Re: [Gluster-users] "Granular locking" - does this need to be enabled in 3.3.0 ?

2012-07-10 Thread Pranith Kumar Karampuri
hi Jake,
  Thanks! for the info. I will also try to recreate the problem with the info 
so far.

Pranith
- Original Message -
From: "Jake Grimmett" 
To: "Pranith Kumar Karampuri" 
Cc: gluster-users@gluster.org, "Anand Avati" 
Sent: Tuesday, July 10, 2012 5:01:37 PM
Subject: Re: [Gluster-users] "Granular locking" - does this need to be enabled 
in 3.3.0 ?

Dear Pranith,

I've reduced the number of VM's on the cluster to 16, most have qcow2 
format image files of between 2GB and 8GB. The heaviest load comes from 
three bigger VM's:

1) 8.5G - a lightly loaded ldap server
2) 24G - a lightly loaded confluence server
3) 30G - a gridengine master server

Most I/O is read, but there are database writes going on here.

Typical CPU usage on the host server (Dell R720XD, 2 x E5-2643) is 5%
Memory use is 20GB / 47GB

I'm keen to help work the bugs out, but rather than risk upsetting 16 
live machines (...and their owners), I'll build a new VM cluster on our 
dev Dell R710's. Centos 6.3 is out, and this is a good opportunity to 
see how the latest RHEL / KVM / sanlock interacts with gluster 3.3.0.

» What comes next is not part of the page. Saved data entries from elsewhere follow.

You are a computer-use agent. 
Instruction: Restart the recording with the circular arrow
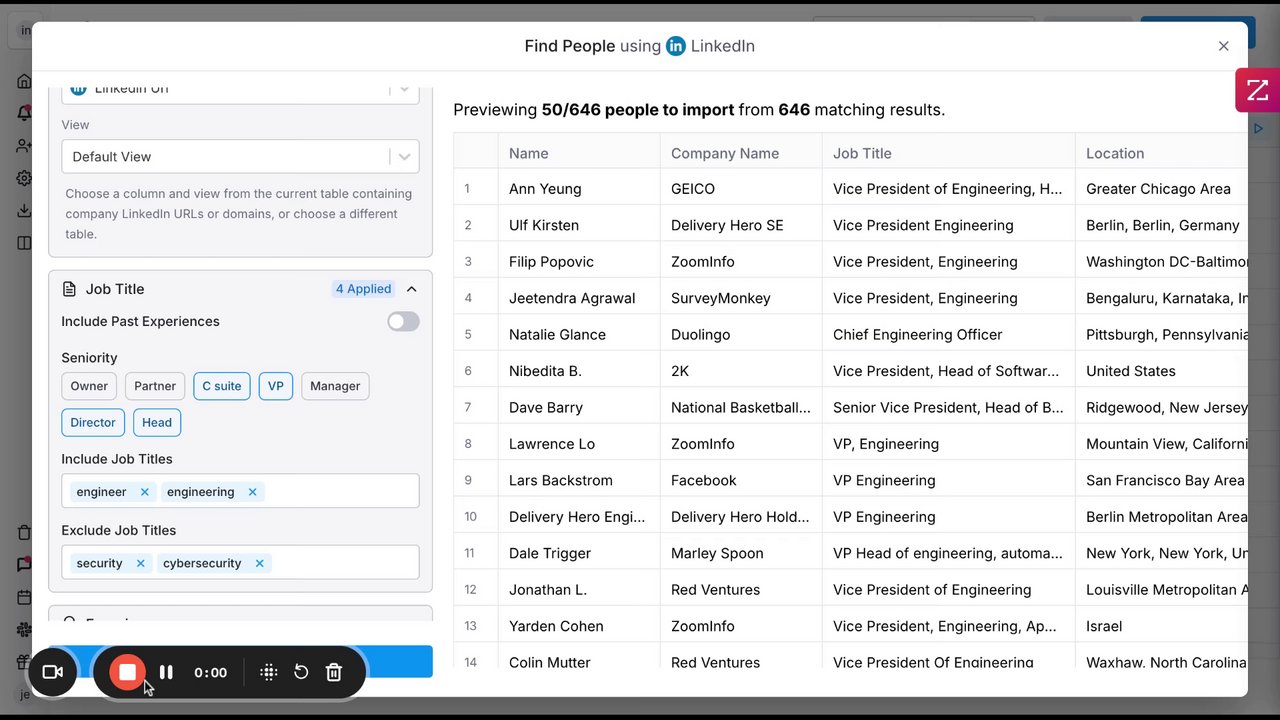(301, 672)
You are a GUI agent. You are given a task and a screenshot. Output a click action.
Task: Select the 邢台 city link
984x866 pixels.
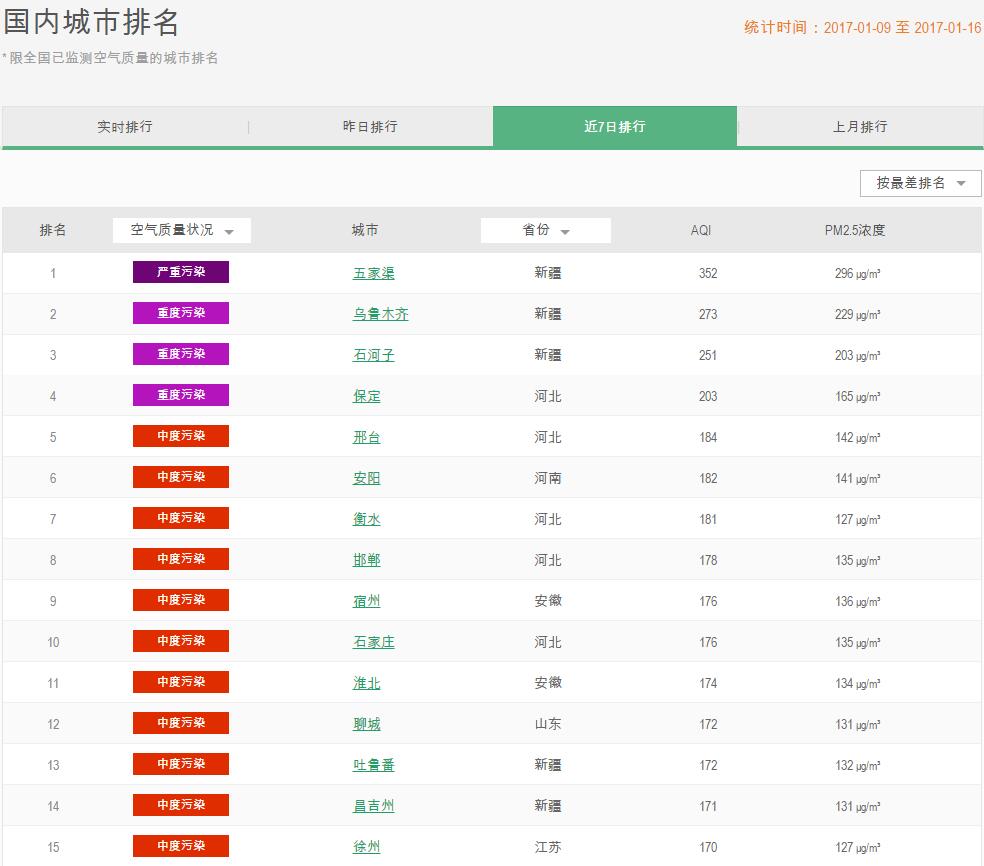tap(367, 436)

I'll update the thread in a couple of days when the test servers are 
working...

regards,

Jake


On 07/10/2012 04:44 AM, Pranith Kumar Karampuri wrote:
> Jake,
>  Granular locking is the only way data-self-heal is performed at the 
> moment. Could you give us the steps to re-create this issue, so that we can 
> test this scenario locally. I will raise a bug with the info you provide.
> This is roughly the info I am looking for:
> 1) What is the size of each VM. (Number of VMs: 30 as per your mail)
> 2) What is the kind of load in the VM. You said small web-servers with low 
> traffic, What kind of traffic is it? Writes(Uploads of files), Reads etc.
> 3) Steps leading to the hang.
> 4) If you think you can re-create the issue, can you post the statedumps of 
> the brick processes and the mount process when the hangs appear.
>
> Pranith.
> - Original Message -
> From: "Jake Grimmett"
> To: "Anand Avati"
> Cc: "Jake Grimmett", gluster-users@gluster.org
> Sent: Monday, July 9, 2012 11:51:19 PM
> Subject: Re: [Gluster-users] "Granular locking" - does this need to be 
> enabled in 3.3.0 ?
>
> Hi Anand,
>
> This is one entry (of many) in the client log when bringing my second node
> of the cluster back up, the glustershd.log is completely silent at this
> point.
>
> If your interested in seeing the nodes split&  reconnect, the relevant
> glustershd.log section is at http://pastebin.com/0Va3RxDD
>
> many thanks!
>
> Jake
>
>> Was this the client log or the glustershd log?
>>
>> Thanks,
>> Avati
>>
>> On Mon, Jul 9, 2012 at 8:23 AM, Jake Grimmett
>> wrote:
>>
>>> Hi Fernando / Christian,
>>>
>>> Many thanks for getting back to me.
>>>
>>> Slow writes are acceptable; most of our VM's are small web servers with
>>> low traffic. My aim is to have a fully self-contained two server KVM
>>> cluster with live migration, no external storage and the ability to
>>> reboot
>>> either node with zero VM downtime.  We seem to be "almost there", bar a
>>> hiccup when the self-heal is in progress and some minor grumbles from
>>> sanlock (which might be fixed by the new sanlock in RHEL 6.3)
>>>
>>> Incidentally, the logs shows a "diff" self heal on a node reboot:
>>>
>>> [2012-07-09 16:04:06.743512] I
>>> [afr-self-heal-algorithm.c:**122:sh_loop_driver_done]
>>> 0-gluster-rep-replicate-0: diff self-heal on /box1-clone2.img:
>>> completed.
>>> (16 blocks of 16974 were different (0.09%))
>>>
>>> So, does this log show "Granular locking" occurring, or does it just
>>> happen transparently when a file exceeds a certain size?
>>>
>>> many thanks
>>>
>>> Jake
>>>
>>>
>>>
>>> On 07/09/2012 04:01 PM, Fernando Frediani (Qube) wrote:
>>>
>>>> Jake,
>>>>
>>>> I haven’t had a chanced to test with my KVM cluster yet but it should
>>>> be
>>>> a default things from 3.3.
>>>>
>>>> Just be in mind that running Virtual Machines is NOT a supported things
>>>> for Redhat Storage server according to Redhat Sales people. They said
>>>> towards the end of the year. As you might have observed performance
>>>> specially for write isn’t any near fantastic.
>>>>
>>>>
>>>> Fernando
>>>>
>>>> *Fro

Re: [Gluster-users] "Granular locking" - does this need to be enabled in 3.3.0 ?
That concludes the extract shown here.